Each time I’ve spoke to Kathy she is always quick to tell me that she doesn’t read this blog site, yet she knows an awful lot about it, and she always pulls the conversation around to how divisive politics is and how she thinks we can all agree to taking some of the toxic relationship out of it. She is a nice approachable person so it would take a while to dig into the details so usually those types of conversations never get into the weeds too far, but as I’ve thought about it over time, and have learned that she has even enough of a relationship with an old political rival of mine, Todd Portune, I have much more severe opinions about Kathy’s “people over politics” platform. As a school levy supporter for Lakota on the last attempt, a political point she has choosen to capitalize on, it is clear what she represents and that makes the premise revolting of what she is asking people to accept. The toxic relationship people now have in politics is because they have learned too much about the bad dealings of people like Todd Portune and the double dealing that often goes on especially among Democrats when they say to your face, “people over politics.” What that usually means is “see you in court while you spend a fortune defending yourself from some political incursion.” Democrats for years have tried to put us to sleep while they’ve literally tried to screw our eyeballs out and the toxicity of modern politics is that enough people have woken up to the fact and people like Kathy want to ease people back to sleep to that reality.

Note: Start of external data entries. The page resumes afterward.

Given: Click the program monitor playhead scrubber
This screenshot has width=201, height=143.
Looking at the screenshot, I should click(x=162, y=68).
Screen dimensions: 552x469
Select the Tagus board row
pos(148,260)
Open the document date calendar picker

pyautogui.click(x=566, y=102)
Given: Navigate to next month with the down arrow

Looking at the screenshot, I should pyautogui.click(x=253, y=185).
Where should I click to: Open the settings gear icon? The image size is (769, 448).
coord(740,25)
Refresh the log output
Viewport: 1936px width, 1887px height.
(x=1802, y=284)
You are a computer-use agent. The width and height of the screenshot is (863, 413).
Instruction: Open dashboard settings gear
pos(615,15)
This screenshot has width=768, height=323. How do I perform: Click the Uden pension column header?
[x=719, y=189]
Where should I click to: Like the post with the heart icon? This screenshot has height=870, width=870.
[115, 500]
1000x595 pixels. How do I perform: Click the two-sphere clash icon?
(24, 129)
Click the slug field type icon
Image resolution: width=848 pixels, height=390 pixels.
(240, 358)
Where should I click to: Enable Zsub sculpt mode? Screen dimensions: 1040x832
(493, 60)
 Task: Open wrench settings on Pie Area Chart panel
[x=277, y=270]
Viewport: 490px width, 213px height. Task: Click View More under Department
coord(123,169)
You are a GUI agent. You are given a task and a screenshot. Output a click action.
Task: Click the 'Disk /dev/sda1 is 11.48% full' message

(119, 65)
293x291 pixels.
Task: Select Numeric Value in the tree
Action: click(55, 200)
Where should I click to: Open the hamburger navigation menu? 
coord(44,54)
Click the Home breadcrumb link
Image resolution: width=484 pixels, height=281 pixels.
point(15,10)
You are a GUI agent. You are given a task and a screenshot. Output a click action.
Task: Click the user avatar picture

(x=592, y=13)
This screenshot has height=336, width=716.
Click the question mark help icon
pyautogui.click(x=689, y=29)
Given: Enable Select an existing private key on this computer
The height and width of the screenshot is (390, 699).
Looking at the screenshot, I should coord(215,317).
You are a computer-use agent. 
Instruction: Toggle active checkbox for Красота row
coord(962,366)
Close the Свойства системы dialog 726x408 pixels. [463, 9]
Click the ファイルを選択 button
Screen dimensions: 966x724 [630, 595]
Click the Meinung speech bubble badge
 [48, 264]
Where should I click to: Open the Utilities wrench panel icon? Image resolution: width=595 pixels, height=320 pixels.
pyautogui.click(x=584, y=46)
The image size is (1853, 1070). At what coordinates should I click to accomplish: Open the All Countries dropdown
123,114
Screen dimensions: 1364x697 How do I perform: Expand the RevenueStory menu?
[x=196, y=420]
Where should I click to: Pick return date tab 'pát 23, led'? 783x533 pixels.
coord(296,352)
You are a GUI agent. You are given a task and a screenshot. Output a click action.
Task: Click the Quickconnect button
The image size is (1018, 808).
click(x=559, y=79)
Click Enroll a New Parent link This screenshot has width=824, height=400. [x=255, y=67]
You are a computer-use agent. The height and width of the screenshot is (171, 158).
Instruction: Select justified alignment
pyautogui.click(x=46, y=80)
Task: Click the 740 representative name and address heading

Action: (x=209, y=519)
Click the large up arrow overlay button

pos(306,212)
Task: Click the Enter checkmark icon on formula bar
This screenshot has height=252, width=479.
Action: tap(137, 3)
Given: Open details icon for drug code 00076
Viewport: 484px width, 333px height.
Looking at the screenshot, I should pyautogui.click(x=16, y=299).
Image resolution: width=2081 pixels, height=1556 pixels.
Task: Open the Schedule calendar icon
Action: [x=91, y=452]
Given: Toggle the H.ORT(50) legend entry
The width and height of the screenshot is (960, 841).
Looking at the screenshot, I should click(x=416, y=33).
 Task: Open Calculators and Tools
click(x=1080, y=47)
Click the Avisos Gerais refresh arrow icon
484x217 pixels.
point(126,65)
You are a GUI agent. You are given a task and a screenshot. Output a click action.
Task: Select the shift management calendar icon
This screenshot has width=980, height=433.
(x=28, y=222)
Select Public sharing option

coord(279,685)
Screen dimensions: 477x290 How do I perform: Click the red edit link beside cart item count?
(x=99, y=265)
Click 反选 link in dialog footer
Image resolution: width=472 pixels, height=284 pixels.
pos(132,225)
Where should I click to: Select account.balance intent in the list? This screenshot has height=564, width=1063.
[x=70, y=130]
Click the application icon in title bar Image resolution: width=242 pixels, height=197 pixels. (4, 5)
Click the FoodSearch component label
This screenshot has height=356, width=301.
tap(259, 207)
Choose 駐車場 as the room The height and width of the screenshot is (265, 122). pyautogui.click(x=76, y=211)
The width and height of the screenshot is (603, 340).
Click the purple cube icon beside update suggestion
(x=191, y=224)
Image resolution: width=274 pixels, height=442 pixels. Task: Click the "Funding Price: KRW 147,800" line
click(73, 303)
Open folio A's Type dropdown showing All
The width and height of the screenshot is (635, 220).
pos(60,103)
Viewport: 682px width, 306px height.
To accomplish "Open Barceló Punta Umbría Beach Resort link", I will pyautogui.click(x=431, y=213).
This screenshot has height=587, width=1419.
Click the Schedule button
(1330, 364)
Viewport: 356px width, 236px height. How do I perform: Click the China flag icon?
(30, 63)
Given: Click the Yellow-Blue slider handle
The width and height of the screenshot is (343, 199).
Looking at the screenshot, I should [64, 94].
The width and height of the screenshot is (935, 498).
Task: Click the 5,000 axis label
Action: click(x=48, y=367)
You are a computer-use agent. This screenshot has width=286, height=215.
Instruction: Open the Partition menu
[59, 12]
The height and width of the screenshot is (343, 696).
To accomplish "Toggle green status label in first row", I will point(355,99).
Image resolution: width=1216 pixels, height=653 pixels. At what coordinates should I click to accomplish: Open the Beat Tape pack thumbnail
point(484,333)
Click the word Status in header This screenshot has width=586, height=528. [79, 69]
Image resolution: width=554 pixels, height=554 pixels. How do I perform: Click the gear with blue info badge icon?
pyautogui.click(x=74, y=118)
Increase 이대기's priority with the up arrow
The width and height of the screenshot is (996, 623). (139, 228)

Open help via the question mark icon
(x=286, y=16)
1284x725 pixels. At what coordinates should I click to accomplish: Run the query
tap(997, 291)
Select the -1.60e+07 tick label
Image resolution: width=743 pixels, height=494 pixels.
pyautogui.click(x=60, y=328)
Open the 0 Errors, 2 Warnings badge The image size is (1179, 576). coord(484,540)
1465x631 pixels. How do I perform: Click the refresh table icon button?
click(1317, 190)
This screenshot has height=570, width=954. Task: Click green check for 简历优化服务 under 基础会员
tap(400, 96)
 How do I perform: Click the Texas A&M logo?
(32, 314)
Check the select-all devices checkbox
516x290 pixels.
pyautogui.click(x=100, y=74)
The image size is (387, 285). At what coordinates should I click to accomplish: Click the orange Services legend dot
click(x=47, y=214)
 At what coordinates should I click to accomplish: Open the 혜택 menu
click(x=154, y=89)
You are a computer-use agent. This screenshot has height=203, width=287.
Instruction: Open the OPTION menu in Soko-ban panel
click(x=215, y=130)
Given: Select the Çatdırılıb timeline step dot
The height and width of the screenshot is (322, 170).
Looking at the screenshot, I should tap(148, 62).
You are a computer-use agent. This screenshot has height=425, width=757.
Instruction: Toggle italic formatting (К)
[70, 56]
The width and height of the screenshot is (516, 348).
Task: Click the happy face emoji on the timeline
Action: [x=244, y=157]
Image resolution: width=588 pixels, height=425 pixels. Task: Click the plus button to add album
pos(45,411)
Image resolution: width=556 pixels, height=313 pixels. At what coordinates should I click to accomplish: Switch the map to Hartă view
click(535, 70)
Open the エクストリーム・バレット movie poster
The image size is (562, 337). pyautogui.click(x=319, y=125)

It is OK to be angry that Lakota has wasted all the money Kathy helped spend through that last levy passage and is now looking to tax homeowners even more. Of course she doesn’t want people to fight or be angry, she wants to put them back to sleep—to the good ol’ days where Democrats could talk out of both sides of their mouth and get away with it. Of course the Democrats which Wyenandt is a member want everyone to suddenly get along now that the many evils that we have discovered from politics gone wrong in the past are clear to us now. If people are thinking of those things, no Democrat will get elected for anything ever. So Kathy’s only real strategy is to try to kill everyone with kindness and put everyone back to sleep so she can have a chance at a higher office. But to answer the question that she asked me, which I know she’ll read about here on my blog, and we’ll talk about the next time we see each other out and about, is that its good to be pissed off and angry at politics and that it is people who elect representatives that can recover their interests who are waking up and that they should be angry at how they have been treated. And because of the Lakota levy of 2013 voters have a lot of reason to be angry with Kathy—and then some.